El tigre de los viernes

Eran las nueve y el hombre asilvestrado abrió las puertas de la taberna e interrumpió todas las conversaciones con un cordial gesto de cabeza. Todos volvieron a sus asuntos sin prestarle ninguna atención. Se miró en el espejo de la barra y su reflejo le espantó: era delgaducho, escuálido y observó cómo se le corría el maquillaje. La pintura negra que le recubría el ojo se derramó como una lágrima. El camarero le miró sin más y él pidió lo de todos los viernes.Cuando acabó la copa no esperó un segundo más, salió por la puerta sin decir adiós y volvió por el mismo camino con las manos en los bolsillos.

Se acostó en la cama y le dio por pensar por qué razón tendría que levantarse mañana, si no había motivo alguno, si en el fondo sería un día más, de una semana más, de un mes más, de un año más…y contando años se durmió.
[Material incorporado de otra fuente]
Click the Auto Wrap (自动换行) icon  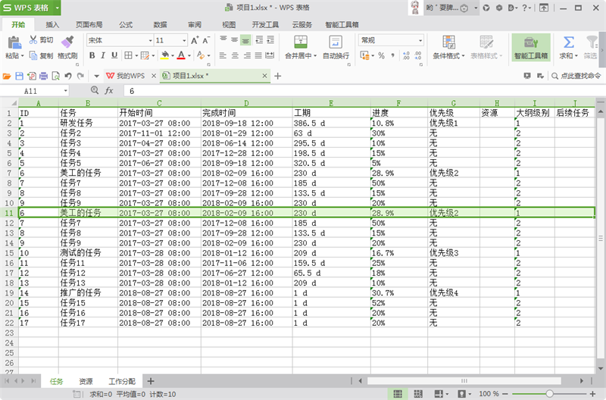point(336,42)
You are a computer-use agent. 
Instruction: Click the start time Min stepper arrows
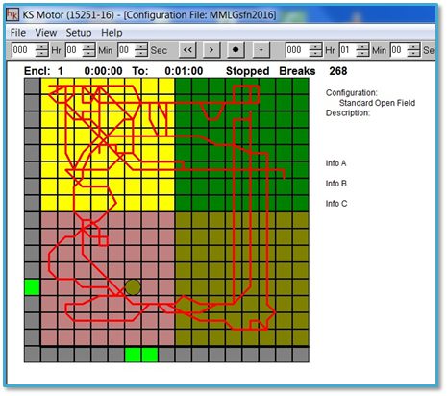88,50
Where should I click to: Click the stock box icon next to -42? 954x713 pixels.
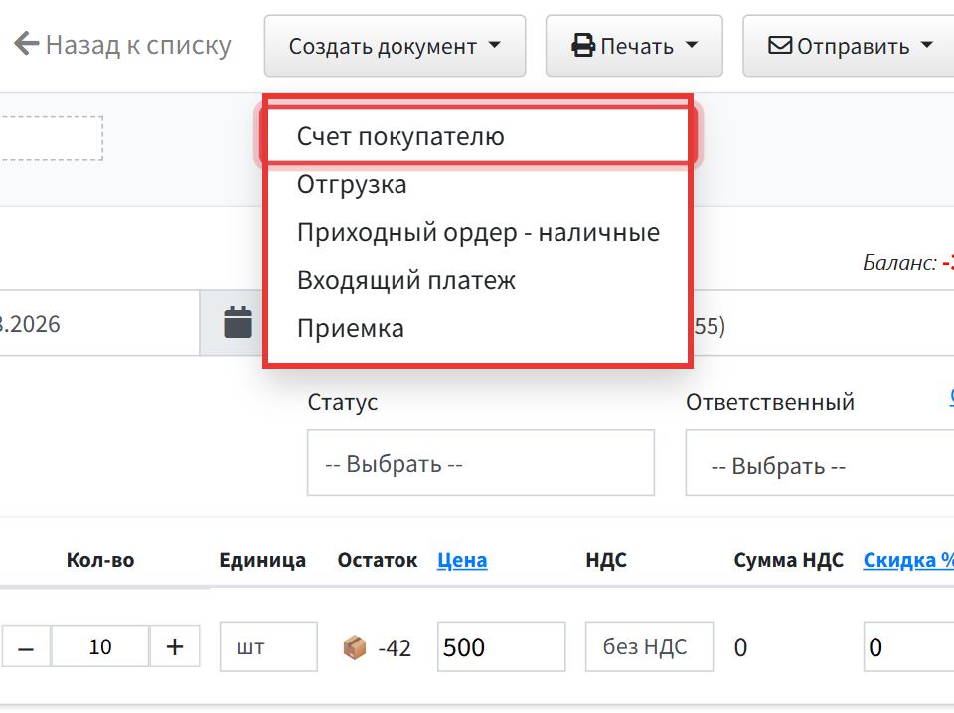click(355, 647)
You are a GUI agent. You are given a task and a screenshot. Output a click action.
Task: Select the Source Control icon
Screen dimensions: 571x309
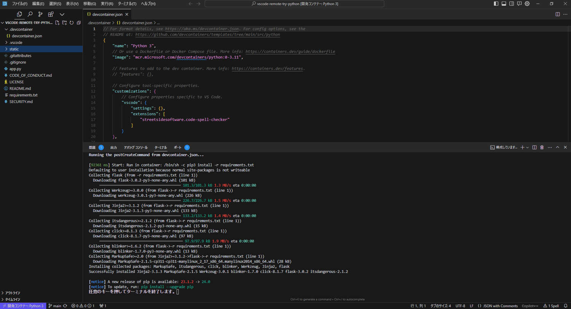point(41,14)
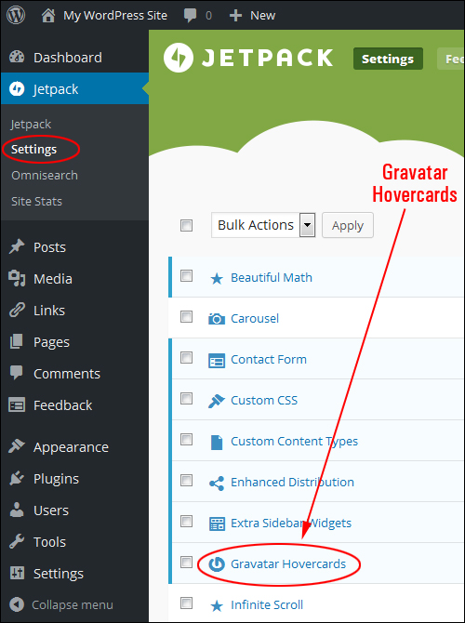Click the Custom CSS paintbrush icon
Viewport: 465px width, 623px height.
(217, 401)
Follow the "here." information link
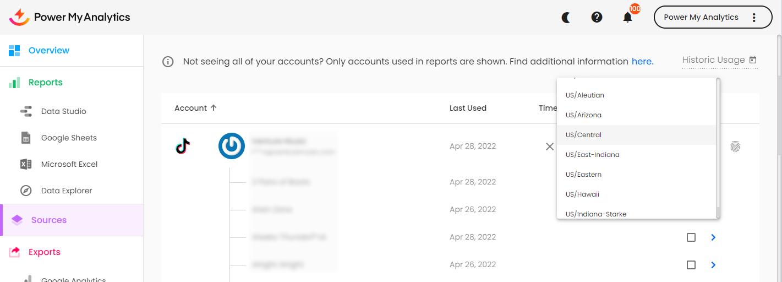The image size is (782, 282). click(x=642, y=62)
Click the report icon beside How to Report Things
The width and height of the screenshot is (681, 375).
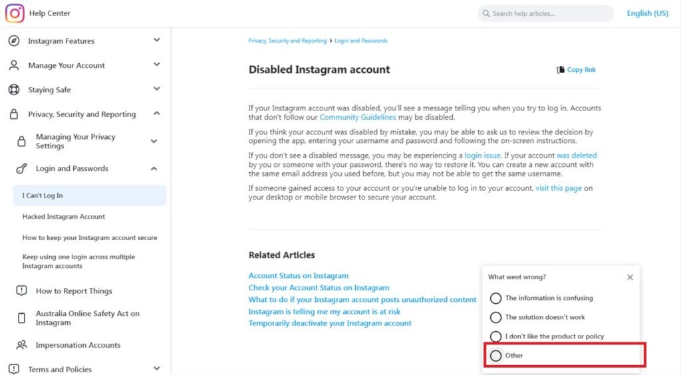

Al día siguiente, cuando abrió su armario se le escapó un aullido, un rugido lleno de dolor. Su ropa ya no estaba, en su lugar había un traje de bailarina. En su tocador tampoco encontró su maquillaje, había sido sustituido por un pintalabios rojo, brillo de labios, una cebolleta, purpurina, sombra de ojos dorada y rosa.

Lo cogió en sus manos y pensó: “¿por qué no?” No tenía nada que perder.

Todas las personas que no se habían fijado en él durante años se paraban en seco y lo examinaban. El silencio se iba extendiendo por donde pasaba la bailarina.

Entró en la taberna y todos se quedaron petrificados, sin quitarle ojo, como si nunca lo hubieran visto, incluso el partido que retransmitía la televisión pareció quedar pausado. Los hombres intercambiaron miradas mientras la bailarina se sentaba en la barra. El camarero hizo amago de sacar el bolí y la libreta para anotar lo que quería. Él, después de atusarse el tutú, posó violentamente su garra en la barra, tirando todas las copas al suelo y rompiéndolas en mil pedazos.